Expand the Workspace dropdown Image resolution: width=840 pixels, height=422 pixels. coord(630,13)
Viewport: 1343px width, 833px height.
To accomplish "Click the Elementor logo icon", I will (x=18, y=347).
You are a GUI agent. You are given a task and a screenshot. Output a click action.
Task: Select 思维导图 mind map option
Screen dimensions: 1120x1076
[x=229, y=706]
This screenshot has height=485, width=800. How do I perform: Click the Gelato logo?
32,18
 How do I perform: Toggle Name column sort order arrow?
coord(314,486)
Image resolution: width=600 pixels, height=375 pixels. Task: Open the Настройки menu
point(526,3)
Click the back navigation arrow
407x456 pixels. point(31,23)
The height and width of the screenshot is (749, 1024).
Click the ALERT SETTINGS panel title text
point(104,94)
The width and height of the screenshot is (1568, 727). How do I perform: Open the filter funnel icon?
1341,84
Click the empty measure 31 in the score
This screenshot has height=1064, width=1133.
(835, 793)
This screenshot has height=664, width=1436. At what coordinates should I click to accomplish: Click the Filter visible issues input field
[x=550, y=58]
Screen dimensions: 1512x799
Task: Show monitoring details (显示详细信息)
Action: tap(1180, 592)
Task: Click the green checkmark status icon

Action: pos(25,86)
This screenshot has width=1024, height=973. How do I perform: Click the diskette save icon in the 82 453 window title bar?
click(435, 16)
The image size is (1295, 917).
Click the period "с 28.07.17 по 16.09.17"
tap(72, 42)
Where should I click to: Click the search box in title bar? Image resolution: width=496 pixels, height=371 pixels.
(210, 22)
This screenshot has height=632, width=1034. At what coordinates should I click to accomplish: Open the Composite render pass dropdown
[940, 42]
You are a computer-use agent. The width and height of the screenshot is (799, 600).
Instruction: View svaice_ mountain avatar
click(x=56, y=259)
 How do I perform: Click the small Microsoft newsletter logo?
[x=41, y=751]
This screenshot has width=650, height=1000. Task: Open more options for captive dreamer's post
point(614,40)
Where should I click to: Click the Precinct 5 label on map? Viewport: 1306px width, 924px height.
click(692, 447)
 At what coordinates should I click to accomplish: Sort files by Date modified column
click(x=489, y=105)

■ **INSTRUCTIONS FOR THE TASK**: Check the entries above for the word "agent" and copy every line where it turns up.

■ **SOLVED EXERCISE**:
You are a GUI agent. You are given a task and a screenshot. Output a click action.
You are a computer-use agent. The width and height of the screenshot is (799, 600).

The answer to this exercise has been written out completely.